Why Nostr? What is Njump?
2024-08-31 07:57:37

Laeserin on Nostr: The #Nostr spec for #AI embeddings (vector lists) has been added to the #NIP Event ...



The #Nostr spec for #AI embeddings (vector lists) has been added to the #NIP Event Register and reformatted in Asciidoc.
= NKBIP-02

image:: [Embeddings diagram]

....
draft optional
....

== Embedded Content

Allowing rich content to be embedded within Nostr events opens up new possibilities for applications built on the protocol.

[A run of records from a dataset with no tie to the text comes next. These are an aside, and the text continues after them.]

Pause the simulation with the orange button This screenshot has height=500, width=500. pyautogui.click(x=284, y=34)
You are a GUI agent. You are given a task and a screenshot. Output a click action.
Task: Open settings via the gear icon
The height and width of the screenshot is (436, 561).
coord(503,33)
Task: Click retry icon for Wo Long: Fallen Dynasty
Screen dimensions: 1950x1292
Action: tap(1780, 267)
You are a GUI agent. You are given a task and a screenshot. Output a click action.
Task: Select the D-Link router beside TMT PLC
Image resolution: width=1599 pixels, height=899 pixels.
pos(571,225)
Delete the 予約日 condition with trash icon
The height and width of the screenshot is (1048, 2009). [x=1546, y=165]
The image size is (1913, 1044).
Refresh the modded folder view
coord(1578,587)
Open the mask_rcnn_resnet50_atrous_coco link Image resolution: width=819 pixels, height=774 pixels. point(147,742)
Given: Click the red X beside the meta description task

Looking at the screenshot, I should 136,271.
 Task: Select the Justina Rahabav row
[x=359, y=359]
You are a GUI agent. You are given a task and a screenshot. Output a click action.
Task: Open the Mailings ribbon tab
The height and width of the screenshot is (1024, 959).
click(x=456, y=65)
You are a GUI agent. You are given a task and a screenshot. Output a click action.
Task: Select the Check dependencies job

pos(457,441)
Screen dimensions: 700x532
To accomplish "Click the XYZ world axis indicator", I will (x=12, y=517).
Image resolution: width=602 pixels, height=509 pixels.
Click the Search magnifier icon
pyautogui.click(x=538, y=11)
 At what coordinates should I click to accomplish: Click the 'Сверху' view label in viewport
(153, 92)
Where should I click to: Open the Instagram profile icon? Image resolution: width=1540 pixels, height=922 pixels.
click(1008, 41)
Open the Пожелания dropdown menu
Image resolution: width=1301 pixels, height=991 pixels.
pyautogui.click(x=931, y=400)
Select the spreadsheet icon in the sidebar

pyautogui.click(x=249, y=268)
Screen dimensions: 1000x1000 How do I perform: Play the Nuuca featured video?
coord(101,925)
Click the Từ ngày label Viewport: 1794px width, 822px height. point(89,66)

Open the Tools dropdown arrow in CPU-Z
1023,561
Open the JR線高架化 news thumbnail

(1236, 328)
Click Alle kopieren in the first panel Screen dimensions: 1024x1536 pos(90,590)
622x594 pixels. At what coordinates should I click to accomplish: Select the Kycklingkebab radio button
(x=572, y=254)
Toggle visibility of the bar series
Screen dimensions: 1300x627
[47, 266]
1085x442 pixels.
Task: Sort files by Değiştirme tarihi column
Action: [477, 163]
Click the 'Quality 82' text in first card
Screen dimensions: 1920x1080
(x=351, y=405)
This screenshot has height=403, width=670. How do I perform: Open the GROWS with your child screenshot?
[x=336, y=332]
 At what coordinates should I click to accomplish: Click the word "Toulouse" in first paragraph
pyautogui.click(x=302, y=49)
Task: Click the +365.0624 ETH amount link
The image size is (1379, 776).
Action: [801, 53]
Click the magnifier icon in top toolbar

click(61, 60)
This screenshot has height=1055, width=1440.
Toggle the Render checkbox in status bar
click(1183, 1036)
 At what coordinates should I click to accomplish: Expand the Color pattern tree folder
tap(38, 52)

This is highly synergistic with [[NKBIP-01]], where we can decompose existing events into their most semantically closed forms as defined either by the author or the analyst (see [[Semantic Closure]]) for precise semantic embeddings, but this process can be applied to any other event. Embeddings are also typically computationally expensive, which makes it beneficial to compute them once and store them for reuse.

== Motivation

Hashtags and labels already exist as one way to classify content, embeddings allow for a fine grained resolution of content. Every embedding model has tradeoffs, so if you need something more specific than what is available, use your model.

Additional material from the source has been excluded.